An article in the BMJ blog about The transformative power of patient narratives in healthcare education crossed my stream today. This timing could not be more appropriate as I am working on the discussion for my dissertation and working through the concept of health literacy.
From the article, Baines, Denniston, and Munro (2018, July 8), highlight three ways that patient narratives have value in healthcare education:
- we should not deny the subjective nature of patient narratives; it is not a weakness, but a strength
- we should strive to improve the opportunity and accessibility of narrative provision and receipt for both patients and educators
- we should seek to develop a culture of value, acceptance and transparency
The issue of value is the one that I have struggled with. I look at my illness blog and know that it has value. It has been valuable for me as a patient, but also valuable to many other patients. The illness blog genre helps patients better understand what it means to live with illness and how to cope with the various side effects of illness and treatment. One might argue that there is valuable medical knowledge within the blogosphere.
That being said, I am also taking a totally different lens when I look at the value in patient narrative. I am not looking at it from the perspective of the healthcare system or medical education. I am not arguing for the value in that context. I leave that to others. I am arguing that the patient narrative has value to other patients (and caregivers, family, and friends). The patient narrative focuses on the illness experience, not the disease. Medical education and the healthcare system is focused on the disease. In many ways, the illness experience is beyond their scope.
I agree that there is value in patient narrative for medical education – but the value is different. It is looking at the illness experience through the lens of treating the disease. Where patient narrative and peer-to-peer sharing of experience can help patients better live with illness. It can help patients understand what it means to live with illness. If you haven’t experienced it, then you don’t understand it in the same visceral way that someone who has gone through it does.

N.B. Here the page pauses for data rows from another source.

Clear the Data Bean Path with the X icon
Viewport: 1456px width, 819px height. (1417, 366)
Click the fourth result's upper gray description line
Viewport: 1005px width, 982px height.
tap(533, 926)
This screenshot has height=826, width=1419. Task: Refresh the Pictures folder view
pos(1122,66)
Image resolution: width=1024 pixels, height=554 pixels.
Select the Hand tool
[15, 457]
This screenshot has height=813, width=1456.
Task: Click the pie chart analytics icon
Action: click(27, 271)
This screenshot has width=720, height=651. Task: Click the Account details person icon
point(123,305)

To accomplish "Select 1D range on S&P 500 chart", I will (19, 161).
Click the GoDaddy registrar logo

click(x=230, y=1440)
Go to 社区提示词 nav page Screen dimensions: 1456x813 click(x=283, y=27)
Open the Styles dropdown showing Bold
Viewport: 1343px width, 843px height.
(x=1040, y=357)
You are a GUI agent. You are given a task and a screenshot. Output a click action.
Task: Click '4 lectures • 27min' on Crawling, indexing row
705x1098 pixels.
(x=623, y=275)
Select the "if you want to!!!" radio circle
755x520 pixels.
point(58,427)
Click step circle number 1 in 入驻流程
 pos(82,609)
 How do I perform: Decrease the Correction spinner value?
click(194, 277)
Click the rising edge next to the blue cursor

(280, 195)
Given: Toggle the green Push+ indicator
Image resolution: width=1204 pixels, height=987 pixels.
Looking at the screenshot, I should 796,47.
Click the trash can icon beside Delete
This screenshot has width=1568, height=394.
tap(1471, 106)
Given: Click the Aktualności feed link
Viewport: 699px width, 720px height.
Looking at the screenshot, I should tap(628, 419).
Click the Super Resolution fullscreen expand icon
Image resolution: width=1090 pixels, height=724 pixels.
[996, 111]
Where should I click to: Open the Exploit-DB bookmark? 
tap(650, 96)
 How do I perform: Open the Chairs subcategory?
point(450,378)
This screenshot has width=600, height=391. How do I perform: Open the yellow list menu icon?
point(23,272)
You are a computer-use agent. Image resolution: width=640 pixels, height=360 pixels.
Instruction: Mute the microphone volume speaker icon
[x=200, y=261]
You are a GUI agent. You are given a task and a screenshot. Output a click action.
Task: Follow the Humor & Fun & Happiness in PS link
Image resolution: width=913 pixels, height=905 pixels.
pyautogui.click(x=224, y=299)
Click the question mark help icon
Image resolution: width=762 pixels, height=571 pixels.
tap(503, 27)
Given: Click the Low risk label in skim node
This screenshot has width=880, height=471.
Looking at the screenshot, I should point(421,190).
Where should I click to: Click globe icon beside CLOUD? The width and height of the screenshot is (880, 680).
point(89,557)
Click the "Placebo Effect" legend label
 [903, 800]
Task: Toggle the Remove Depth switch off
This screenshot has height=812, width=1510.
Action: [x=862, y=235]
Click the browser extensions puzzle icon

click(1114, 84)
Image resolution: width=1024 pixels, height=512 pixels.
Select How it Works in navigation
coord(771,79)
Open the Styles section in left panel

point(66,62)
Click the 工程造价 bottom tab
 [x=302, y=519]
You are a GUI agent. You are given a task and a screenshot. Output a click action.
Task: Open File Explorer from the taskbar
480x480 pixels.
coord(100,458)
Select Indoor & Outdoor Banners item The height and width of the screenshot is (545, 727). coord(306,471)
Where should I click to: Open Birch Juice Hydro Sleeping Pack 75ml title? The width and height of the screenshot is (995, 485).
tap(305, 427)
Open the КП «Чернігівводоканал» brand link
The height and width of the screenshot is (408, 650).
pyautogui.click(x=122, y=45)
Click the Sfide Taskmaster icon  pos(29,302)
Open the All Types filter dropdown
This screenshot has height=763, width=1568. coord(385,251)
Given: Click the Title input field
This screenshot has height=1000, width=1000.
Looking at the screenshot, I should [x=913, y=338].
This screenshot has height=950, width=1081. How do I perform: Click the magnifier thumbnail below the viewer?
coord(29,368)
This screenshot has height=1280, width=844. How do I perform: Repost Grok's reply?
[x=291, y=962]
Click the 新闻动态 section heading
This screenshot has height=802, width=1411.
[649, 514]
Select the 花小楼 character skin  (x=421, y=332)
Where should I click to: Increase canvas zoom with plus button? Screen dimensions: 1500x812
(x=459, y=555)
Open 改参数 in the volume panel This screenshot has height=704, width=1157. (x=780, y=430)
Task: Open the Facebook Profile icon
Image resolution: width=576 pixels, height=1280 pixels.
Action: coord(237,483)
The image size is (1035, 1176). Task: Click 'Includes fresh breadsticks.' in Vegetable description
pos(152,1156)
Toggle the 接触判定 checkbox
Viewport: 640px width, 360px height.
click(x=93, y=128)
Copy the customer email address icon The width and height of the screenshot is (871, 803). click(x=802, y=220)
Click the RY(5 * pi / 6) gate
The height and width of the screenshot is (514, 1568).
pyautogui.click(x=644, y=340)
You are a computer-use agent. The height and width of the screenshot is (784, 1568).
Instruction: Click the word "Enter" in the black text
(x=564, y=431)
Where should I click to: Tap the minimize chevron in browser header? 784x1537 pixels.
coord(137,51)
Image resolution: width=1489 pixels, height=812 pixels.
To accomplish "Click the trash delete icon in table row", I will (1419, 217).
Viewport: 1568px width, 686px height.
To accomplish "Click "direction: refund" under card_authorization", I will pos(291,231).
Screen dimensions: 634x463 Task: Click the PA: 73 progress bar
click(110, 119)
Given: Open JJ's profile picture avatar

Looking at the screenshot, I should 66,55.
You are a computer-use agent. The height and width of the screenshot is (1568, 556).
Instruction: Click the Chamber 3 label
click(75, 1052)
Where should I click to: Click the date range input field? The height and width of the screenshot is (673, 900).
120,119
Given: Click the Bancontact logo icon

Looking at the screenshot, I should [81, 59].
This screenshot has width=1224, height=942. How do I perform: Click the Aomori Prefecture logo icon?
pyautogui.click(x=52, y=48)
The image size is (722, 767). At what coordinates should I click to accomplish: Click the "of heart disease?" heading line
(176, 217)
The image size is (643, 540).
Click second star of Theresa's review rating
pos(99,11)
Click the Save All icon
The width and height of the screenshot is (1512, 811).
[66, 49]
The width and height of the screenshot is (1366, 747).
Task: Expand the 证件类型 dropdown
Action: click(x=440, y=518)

For a lot of my early stages of research, I was frustrated with needing to make the argument that patient narrative is valuable. I struggled with the frustration of the ideas of “evidence based” and “gold standard”, which all equate to quantitative (measurable), as being the only form of value in medicine and medical practice. I wanted to scream to say that illness experience matters too. My experience could help you be a better doctor. But now, I realize that I am making the wrong argument. I do not need to participate in that particular struggle. To me, the greater value in patient narrative is in the value it provides to other patients who are struggling to learn how to live with illness.